Chevau-légers (/fr/ from French cheval—horse—and léger—light) was a generic French name for light cavalry and medium cavalry.

Their history began in the late 15th and early 16th centuries, when the heavy cavalry forces of the French Compagnies d'Ordonnance were undergoing a massive structural reorganization. Initially, the companies combined the gendarmes (fully armoured men-at-arms) along with lighter coutiliers and "archers" in the same mounted formation, with the better armoured men forming the foremost ranks. However, as time passed the lighter horsemen were increasingly separated into independent formations of medium cavalry, bearing lighter armour and much shorter lances than the gendarmes. These lighter formations eventually gained the name of "chevau légers". A similar development also happened in the organization of the Austrian and Spanish cavalry with the growth of caballería ligera formations.

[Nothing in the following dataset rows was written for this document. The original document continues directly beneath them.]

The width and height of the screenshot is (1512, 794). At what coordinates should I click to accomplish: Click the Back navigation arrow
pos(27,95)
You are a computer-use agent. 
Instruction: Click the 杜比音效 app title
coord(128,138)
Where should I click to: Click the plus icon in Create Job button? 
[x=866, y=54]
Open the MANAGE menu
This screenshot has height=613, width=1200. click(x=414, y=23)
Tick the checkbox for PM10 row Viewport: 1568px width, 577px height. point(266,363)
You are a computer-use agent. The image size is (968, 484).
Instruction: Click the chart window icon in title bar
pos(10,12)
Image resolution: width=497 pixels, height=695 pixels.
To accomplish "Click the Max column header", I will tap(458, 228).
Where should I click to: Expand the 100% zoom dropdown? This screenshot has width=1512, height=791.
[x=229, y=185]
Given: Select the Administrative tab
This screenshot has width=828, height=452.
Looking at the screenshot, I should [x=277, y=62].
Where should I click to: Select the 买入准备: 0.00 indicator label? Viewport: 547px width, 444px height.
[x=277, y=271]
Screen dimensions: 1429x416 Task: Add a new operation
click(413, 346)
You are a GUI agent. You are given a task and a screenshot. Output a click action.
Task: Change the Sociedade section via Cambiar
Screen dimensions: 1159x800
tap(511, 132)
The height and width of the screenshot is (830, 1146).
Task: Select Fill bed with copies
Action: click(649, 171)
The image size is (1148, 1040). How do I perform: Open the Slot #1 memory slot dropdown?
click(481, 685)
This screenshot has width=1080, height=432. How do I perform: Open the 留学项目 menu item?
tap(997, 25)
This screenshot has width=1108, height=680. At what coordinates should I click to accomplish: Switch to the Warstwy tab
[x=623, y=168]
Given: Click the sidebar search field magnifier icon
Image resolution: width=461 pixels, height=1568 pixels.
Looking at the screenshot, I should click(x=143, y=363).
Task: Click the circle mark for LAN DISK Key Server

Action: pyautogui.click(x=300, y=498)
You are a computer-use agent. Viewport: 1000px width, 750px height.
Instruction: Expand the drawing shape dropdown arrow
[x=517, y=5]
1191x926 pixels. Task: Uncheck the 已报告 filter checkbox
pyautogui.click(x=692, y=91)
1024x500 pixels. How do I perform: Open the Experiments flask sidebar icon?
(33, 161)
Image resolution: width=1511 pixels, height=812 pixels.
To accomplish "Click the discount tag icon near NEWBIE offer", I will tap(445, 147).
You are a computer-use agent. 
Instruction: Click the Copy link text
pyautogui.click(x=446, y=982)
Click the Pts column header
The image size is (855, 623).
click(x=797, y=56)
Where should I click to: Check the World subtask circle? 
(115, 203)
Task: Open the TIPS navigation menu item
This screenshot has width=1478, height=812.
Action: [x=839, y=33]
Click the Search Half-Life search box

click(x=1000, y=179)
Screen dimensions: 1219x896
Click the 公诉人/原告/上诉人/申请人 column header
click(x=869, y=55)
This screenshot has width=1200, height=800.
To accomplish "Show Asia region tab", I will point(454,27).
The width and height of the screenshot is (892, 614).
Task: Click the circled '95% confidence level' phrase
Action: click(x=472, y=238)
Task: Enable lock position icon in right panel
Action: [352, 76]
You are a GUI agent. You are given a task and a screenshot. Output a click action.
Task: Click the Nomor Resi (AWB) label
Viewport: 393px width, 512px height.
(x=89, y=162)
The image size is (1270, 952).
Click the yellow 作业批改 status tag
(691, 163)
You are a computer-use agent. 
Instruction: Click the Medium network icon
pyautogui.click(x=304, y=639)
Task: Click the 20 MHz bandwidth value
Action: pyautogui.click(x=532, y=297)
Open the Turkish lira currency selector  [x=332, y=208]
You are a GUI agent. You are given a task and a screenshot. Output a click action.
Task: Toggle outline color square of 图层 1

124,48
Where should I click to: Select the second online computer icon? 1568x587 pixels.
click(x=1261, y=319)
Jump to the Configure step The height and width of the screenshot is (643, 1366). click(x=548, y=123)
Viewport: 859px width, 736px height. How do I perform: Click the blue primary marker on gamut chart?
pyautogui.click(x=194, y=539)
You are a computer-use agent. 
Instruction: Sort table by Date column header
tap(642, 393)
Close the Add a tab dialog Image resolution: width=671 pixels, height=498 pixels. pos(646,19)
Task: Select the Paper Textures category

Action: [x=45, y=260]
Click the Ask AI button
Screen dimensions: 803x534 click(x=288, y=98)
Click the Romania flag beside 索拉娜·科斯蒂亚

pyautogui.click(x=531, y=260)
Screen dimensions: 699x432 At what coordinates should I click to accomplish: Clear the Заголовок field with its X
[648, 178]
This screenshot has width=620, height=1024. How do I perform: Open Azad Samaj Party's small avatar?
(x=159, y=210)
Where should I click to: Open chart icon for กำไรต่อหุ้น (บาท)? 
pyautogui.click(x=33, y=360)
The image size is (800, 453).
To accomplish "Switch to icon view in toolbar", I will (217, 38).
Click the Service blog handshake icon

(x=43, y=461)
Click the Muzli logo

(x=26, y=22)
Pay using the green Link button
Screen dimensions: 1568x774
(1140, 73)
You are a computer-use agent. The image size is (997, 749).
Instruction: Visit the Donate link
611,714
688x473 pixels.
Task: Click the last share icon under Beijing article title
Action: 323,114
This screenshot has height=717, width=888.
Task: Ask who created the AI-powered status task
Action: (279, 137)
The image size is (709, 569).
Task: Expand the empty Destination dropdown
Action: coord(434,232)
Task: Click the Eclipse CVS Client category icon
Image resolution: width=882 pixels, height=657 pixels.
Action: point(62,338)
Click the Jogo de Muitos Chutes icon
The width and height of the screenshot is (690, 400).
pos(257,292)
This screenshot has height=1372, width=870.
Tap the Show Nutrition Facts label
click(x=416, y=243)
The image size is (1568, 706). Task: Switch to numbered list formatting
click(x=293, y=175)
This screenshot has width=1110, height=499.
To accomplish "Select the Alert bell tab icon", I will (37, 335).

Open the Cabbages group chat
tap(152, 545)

Their original similarities to lancer units meant that in the armies of the Napoleonic Wars the title came to be applied to both the sword armed medium cavalry and the lance-armed light cavalry units interchangeably, depending on the regional custom. Examples of this include the famous Polish 1st Light Cavalry Regiment of the French Guards and the 2e régiment de chevau-légers lanciers de la Garde Impériale, both subtitled Chevau-légers despite being lance-armed light cavalry, while Austrian and many of the German states retained Chevau-légers that were actually sword-armed medium cavalry.